▶ **What the task asks**
Locate the string "thumbnail" throughout the material and copy every line in which it occurs.

- - -

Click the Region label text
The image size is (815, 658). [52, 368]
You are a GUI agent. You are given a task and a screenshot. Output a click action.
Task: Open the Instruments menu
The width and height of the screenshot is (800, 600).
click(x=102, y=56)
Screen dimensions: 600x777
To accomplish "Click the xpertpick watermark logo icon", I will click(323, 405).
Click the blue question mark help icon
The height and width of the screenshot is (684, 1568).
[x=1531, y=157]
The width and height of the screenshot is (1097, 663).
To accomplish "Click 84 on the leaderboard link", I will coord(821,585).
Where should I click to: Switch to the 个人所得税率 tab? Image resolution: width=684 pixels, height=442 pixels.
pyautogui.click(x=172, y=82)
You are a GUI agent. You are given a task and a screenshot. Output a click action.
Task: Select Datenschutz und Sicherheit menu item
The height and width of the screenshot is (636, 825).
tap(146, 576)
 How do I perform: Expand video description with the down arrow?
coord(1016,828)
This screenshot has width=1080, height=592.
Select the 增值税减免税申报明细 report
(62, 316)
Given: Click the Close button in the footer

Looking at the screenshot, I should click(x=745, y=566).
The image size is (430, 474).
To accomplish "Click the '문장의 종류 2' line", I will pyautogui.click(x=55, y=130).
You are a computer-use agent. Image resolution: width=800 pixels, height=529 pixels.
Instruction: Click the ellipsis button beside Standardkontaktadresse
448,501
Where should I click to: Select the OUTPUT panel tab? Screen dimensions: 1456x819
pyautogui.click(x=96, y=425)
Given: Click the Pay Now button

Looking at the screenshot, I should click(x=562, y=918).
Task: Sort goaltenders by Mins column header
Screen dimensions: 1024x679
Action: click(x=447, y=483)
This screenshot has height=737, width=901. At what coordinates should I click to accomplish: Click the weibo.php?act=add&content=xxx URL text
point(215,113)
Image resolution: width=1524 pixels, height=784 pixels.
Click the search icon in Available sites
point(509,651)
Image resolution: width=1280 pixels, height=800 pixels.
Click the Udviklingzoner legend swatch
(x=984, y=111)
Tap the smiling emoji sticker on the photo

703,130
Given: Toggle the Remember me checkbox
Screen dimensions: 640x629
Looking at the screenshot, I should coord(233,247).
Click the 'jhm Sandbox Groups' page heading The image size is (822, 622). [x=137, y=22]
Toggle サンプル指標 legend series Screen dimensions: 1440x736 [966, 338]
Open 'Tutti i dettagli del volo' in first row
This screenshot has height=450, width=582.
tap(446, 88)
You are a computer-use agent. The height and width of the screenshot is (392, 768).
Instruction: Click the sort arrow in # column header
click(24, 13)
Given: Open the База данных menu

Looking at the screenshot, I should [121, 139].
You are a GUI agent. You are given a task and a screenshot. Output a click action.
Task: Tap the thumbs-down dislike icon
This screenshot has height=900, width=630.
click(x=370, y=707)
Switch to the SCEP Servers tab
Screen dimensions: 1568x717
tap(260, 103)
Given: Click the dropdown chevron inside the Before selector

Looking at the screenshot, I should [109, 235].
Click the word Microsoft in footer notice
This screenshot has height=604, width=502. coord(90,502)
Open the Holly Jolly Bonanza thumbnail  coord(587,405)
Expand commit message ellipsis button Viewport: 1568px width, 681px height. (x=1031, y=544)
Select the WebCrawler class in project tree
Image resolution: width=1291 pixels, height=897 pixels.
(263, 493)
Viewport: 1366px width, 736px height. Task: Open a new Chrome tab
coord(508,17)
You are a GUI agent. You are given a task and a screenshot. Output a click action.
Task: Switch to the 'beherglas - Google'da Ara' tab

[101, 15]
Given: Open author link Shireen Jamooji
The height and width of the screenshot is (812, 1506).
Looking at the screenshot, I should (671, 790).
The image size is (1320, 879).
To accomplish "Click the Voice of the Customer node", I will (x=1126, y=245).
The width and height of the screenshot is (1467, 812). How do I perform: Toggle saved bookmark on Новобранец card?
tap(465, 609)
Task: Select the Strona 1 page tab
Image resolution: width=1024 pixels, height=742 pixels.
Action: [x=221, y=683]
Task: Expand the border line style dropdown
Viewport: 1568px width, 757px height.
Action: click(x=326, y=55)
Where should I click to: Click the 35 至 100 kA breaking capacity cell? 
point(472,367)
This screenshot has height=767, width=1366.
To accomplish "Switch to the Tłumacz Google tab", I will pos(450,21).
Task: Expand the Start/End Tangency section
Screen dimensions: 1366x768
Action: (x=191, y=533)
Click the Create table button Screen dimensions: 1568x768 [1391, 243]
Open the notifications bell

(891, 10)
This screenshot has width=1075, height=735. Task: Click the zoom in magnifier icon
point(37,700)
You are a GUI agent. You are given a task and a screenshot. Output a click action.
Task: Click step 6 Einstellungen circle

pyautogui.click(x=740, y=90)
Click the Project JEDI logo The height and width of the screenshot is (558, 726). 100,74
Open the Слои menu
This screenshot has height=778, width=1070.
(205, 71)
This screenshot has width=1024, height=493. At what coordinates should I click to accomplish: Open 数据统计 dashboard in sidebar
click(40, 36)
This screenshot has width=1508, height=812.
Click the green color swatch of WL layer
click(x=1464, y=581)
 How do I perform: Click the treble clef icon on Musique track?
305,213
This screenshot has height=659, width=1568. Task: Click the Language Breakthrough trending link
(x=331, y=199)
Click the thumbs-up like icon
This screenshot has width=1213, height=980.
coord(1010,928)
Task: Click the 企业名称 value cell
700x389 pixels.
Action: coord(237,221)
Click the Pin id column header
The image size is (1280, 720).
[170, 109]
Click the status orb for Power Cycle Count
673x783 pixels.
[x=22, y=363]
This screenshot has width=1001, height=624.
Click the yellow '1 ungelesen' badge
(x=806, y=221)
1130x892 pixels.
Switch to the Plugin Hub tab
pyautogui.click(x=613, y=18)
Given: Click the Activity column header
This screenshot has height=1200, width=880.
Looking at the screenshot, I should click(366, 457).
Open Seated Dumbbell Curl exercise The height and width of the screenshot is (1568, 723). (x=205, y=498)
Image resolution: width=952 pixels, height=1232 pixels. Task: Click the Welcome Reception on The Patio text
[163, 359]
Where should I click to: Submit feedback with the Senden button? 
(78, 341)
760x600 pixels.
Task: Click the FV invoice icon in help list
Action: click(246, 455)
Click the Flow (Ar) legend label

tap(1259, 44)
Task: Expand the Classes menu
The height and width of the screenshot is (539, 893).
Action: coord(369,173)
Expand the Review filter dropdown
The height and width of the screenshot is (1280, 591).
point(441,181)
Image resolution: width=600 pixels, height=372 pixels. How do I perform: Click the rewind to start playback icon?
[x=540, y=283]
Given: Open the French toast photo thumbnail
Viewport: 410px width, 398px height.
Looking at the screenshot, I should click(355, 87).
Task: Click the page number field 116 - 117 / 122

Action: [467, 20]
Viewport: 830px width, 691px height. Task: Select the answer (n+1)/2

- - -

▶ **Task answer**
Open the Holly Jolly Bonanza thumbnail  coord(587,405)
Given: Open the French toast photo thumbnail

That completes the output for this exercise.